I suppose the fault must have been mine
I am deemed as a burden in this country, some kill me before I take birth on this land and some kill me after, by doing injustice with me every day in every way they can. Everyone cries the moment I am born, some have tears of joy and many have tears with a grim look. I am a woman. Is this my fault? I have got a thousand questions to ask, but no one to answer. Why? Am I not important enough to have an explanation? Is it because I am a woman?
I am angry and frustrated, I cry, I die every day because I am not treated like a human, they treat hundreds like me as if we are their property. If we follow your rules, cover ourselves and not go out after 8 will you stop touching us without our consent?

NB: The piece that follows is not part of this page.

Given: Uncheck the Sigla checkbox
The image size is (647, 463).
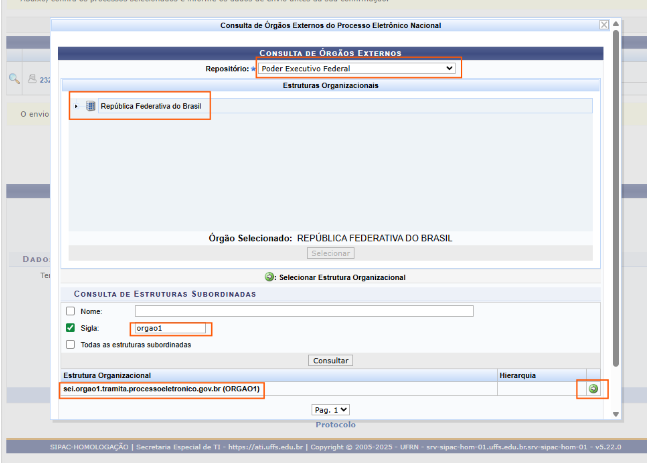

I am scared, to be a woman. People say take pride in being a woman in this country, we pray the goddesses here, I am sorry I can’t because I don’t feel safe inside my own house, in my own city, in my own country. You want to know what does it feel like to be horrified every second? Live as a woman for a day. Sometimes our family, sometimes friends, sometimes strangers on a bus, I ask today, Don’t we deserve a safe life like you?
The fact that Yesterday it was her, today it could be me makes me uncomfortable every single day. I can never step out of my house thinking I’ll be back home perfectly fine. I never want to leave these four walls because the world out there is so horrible, because they will treat you even worse than a toy. I beg for nothing but just one change. The change in your mindset that women are not equal, the change in your mindset that women are how humans.
It’s tough for you to just read the injustice faced by women every single day, imagine being one in this nation. Are equality and safety too much to ask for? If yes, tell me what’s my fault, is it being born as a woman?